A reunião-almoço Tá na Mesa, promovida pela Federasul nesta quarta-feira, em Porto Alegre, celebrou o bicentenário da imigração alemã no Rio Grande do Sul, comemorado na próxima quinta. O evento teve a presença do cônsul-geral da Alemanha no estado, Marc Bogdahn, do presidente da Câmara Brasil-Alemanha no RS, Cleomar Prunzel, e do empresário Jorge Gerdau Johannpeter, além de autoridades e convidados. A cerimônia contou ainda com uma apresentação típica dos Grupos Folclóricos de Estrela, do Vale do Taquari.
Todos eles reafirmaram a importância da presença germânica no desenvolvimento social e econômico do RS, bem como na reconstrução do Rio Grande do Sul depois das enchentes. Prunzel disse que pleiteou ao governo alemão, via banco público KfW, possíveis linhas de crédito com juros subsidiados a fim de auxiliar na recomposição do estado. “Apresentei os principais pleitos que temos, não visando em ações de curto prazo, mas olhando para o longo prazo”, disse o presidente.
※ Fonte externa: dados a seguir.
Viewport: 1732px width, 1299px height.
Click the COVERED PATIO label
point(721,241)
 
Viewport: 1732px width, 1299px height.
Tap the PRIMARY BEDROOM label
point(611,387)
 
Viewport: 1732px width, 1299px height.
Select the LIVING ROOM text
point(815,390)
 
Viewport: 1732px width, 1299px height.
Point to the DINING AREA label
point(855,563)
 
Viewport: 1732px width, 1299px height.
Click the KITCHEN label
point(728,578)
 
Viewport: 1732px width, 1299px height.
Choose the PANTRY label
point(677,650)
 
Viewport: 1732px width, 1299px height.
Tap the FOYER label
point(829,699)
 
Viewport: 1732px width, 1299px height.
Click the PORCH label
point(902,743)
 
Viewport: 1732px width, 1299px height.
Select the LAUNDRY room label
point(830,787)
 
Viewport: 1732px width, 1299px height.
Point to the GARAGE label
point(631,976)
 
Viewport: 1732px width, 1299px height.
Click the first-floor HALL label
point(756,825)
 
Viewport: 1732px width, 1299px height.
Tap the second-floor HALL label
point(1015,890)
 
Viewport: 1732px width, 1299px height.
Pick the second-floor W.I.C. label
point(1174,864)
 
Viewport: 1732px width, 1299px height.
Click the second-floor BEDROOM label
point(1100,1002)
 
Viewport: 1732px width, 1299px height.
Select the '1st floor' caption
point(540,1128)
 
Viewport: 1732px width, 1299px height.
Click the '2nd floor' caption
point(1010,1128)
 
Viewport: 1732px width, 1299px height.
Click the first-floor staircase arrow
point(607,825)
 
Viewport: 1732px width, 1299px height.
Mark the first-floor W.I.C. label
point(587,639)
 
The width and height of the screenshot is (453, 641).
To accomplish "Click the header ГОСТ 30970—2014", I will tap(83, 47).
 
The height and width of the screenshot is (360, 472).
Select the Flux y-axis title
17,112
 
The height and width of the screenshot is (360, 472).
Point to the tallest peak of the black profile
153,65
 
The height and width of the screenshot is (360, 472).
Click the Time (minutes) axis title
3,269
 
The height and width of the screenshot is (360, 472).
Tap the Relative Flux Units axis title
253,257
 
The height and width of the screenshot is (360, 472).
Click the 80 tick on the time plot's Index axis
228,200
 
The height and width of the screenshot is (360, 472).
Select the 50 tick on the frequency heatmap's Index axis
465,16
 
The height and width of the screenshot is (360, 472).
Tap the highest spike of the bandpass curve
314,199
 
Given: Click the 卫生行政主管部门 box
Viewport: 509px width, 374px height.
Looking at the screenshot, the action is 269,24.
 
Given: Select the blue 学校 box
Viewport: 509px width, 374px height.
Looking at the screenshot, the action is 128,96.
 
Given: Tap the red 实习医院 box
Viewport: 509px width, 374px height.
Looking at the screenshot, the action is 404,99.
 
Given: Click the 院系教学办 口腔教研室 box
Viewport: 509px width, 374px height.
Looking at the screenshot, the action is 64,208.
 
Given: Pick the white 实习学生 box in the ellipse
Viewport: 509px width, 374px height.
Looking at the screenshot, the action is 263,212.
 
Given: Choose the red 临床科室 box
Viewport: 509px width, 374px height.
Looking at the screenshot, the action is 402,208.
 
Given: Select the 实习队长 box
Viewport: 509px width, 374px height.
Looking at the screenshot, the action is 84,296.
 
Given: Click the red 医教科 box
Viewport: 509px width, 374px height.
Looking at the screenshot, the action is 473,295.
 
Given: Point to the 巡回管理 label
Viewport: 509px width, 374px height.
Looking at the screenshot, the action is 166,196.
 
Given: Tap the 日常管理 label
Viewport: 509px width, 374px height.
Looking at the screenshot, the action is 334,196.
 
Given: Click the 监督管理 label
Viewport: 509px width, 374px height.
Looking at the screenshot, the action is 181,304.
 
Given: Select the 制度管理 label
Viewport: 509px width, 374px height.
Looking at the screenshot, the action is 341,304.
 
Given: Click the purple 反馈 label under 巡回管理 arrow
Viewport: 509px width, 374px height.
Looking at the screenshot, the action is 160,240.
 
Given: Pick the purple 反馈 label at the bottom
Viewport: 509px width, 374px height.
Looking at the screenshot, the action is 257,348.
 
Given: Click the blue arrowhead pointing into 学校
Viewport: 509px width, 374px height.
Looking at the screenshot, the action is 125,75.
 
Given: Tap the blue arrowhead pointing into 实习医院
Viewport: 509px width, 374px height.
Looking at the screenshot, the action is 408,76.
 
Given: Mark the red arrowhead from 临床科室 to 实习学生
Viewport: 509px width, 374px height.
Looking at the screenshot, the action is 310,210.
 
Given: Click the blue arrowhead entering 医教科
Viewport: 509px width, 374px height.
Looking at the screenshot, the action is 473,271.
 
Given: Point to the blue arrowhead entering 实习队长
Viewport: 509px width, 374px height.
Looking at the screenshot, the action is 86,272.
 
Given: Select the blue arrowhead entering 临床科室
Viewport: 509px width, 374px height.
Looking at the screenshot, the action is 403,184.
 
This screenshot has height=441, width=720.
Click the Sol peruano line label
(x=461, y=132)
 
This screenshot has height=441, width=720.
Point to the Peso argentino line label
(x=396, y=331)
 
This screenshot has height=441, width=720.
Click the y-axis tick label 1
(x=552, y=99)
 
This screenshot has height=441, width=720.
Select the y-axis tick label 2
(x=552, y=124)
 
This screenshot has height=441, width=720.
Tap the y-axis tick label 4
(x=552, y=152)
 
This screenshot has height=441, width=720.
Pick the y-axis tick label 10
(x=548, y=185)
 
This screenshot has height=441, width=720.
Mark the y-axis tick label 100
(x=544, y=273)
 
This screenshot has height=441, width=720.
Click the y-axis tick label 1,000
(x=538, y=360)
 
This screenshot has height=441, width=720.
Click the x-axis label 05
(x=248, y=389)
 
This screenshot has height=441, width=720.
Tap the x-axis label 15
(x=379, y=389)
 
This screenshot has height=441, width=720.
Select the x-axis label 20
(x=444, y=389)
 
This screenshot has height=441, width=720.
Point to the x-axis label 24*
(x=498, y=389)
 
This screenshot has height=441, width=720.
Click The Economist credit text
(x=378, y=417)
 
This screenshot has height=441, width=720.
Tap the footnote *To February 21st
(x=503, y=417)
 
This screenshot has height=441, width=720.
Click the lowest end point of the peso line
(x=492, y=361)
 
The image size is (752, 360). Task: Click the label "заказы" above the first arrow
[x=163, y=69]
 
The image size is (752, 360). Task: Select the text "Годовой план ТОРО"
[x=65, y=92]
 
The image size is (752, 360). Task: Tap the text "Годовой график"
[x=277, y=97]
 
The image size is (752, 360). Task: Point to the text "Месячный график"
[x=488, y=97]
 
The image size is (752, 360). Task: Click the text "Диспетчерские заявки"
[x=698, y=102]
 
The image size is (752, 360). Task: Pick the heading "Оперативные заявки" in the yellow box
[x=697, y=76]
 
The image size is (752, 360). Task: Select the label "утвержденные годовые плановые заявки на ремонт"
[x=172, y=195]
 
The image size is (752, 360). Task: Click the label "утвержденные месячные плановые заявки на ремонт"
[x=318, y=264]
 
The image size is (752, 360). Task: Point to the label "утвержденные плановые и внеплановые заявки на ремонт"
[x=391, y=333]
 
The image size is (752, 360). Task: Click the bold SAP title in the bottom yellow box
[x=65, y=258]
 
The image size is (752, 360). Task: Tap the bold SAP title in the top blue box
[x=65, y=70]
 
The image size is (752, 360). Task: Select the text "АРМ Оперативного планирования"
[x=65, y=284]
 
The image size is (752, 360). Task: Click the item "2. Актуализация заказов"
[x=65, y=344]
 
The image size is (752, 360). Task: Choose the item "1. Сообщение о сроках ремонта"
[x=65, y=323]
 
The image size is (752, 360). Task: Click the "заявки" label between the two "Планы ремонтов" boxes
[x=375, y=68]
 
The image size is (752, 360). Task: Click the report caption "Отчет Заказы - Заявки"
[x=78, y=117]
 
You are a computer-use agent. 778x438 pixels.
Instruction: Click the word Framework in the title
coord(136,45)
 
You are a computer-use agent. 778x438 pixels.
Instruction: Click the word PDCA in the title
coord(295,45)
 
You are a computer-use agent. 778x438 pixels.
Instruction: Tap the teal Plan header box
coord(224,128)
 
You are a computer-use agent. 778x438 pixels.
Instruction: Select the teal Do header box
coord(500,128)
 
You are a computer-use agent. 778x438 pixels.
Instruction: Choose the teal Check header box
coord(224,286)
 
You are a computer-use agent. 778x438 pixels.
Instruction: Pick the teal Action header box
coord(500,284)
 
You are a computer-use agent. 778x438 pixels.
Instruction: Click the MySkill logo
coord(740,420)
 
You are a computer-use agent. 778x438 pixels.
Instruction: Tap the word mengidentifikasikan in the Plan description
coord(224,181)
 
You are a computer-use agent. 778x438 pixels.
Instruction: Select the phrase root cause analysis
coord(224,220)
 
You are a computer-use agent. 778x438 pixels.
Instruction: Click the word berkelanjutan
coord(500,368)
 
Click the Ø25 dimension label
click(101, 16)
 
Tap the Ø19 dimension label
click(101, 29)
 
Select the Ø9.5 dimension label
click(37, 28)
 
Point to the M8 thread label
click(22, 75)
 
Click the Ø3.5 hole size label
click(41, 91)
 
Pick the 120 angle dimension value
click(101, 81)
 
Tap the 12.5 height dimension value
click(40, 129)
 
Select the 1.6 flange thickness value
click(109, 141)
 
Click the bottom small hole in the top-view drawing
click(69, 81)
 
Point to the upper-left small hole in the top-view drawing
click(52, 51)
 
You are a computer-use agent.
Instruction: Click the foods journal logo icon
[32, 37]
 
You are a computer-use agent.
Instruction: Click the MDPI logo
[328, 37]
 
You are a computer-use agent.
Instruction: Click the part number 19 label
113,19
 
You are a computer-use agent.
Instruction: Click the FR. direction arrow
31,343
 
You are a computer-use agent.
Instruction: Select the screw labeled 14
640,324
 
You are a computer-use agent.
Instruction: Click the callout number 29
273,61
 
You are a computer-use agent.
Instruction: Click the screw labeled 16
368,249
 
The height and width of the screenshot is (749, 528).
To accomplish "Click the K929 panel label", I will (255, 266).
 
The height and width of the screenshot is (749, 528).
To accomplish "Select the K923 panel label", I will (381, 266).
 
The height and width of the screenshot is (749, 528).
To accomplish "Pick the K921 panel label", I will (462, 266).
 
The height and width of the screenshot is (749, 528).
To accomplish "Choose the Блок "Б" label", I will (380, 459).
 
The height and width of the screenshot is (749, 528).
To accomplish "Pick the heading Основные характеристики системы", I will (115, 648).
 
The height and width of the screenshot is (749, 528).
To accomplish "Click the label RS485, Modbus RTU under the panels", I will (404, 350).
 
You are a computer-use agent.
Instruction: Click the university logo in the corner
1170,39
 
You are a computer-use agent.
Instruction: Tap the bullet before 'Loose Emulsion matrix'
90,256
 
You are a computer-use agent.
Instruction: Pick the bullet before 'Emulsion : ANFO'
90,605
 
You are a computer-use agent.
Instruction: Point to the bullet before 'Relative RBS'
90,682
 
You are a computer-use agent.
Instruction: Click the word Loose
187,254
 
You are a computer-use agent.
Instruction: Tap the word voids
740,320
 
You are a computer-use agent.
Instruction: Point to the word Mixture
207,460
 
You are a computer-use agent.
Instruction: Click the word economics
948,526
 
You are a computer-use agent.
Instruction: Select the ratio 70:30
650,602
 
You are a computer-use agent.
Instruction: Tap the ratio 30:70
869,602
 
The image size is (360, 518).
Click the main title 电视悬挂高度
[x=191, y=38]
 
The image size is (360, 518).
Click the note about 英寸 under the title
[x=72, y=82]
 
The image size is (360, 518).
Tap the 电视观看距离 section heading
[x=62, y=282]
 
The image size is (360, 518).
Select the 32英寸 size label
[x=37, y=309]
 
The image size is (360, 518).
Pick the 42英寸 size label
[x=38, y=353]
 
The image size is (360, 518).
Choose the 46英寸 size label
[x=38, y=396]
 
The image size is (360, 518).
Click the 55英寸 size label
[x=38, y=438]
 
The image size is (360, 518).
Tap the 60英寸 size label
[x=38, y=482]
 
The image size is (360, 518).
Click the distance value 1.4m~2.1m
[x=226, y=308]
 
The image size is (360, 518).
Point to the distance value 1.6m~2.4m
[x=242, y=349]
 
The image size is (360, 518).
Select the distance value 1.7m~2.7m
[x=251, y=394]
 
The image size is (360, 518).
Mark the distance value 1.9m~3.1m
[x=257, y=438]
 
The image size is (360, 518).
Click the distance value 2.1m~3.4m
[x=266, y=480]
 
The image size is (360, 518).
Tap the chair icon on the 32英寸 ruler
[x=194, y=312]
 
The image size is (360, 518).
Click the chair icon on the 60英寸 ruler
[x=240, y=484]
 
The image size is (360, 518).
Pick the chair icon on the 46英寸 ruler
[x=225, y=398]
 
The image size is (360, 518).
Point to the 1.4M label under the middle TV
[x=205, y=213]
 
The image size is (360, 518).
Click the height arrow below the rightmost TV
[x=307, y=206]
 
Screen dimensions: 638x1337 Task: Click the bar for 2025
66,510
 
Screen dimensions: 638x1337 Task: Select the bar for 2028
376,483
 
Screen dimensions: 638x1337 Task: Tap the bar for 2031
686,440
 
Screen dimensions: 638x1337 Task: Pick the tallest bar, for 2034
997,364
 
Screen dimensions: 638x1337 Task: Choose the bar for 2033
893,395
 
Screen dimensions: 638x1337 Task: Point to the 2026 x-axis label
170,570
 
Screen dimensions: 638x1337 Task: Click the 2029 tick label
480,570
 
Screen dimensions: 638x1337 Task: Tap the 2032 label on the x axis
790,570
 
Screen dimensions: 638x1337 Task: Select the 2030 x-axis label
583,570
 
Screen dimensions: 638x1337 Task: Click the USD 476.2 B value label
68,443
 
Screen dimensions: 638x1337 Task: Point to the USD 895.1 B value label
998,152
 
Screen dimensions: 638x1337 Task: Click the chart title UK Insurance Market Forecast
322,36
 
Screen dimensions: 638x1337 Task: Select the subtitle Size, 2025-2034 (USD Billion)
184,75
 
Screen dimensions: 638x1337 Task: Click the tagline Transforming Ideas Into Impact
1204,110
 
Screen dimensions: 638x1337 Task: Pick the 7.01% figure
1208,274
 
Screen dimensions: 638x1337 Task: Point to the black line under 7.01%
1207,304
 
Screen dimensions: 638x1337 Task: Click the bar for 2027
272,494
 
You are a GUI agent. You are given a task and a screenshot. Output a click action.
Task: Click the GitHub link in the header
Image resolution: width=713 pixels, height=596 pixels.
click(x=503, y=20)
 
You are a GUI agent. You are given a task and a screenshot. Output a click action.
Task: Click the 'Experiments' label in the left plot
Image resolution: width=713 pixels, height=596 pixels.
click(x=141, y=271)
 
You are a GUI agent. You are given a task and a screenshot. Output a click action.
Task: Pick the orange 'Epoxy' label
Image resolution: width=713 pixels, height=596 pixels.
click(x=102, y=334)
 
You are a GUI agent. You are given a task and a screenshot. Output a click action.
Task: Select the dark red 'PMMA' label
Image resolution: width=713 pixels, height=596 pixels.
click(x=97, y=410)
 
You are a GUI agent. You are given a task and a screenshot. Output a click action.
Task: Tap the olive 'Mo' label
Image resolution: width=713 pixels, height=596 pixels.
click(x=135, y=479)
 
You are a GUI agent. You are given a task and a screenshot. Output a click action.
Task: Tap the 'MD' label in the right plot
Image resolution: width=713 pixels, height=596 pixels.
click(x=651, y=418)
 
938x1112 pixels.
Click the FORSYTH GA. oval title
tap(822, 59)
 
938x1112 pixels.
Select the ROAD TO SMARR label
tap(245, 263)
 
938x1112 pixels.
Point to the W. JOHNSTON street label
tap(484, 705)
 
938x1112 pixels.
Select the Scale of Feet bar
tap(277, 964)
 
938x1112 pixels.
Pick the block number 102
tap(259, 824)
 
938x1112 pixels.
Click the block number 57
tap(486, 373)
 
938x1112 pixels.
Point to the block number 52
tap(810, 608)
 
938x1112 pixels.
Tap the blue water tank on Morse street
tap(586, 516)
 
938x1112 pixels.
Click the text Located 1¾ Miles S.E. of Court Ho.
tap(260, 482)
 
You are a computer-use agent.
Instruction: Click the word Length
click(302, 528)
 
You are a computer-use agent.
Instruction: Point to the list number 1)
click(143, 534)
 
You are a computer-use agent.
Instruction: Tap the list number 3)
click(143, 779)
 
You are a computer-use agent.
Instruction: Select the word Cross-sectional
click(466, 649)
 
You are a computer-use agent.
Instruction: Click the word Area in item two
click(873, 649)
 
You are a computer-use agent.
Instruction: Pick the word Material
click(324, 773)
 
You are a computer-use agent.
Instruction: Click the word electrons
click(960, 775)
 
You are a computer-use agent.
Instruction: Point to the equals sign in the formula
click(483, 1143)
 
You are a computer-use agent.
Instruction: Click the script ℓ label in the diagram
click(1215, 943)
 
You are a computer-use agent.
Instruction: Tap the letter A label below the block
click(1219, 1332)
Ainda segundo ele, seria o mesmo financiado pelo banco após catástrofes em locais como Japão e Turquia. “Também pedimos ao governo da Alemanha e à associação global das câmaras alemãs em Berlim projetos de transferência de tecnologia, para preparação da nossa infraestrutura para as catástrofes climáticas que devem ocorrer novamente”, salientou. Já Bogdahn, falando sobre o legado germânico, disse que percorreu diversos municípios nos últimos dias e ficou impressionado com os eventos alusivos ao bicentenário.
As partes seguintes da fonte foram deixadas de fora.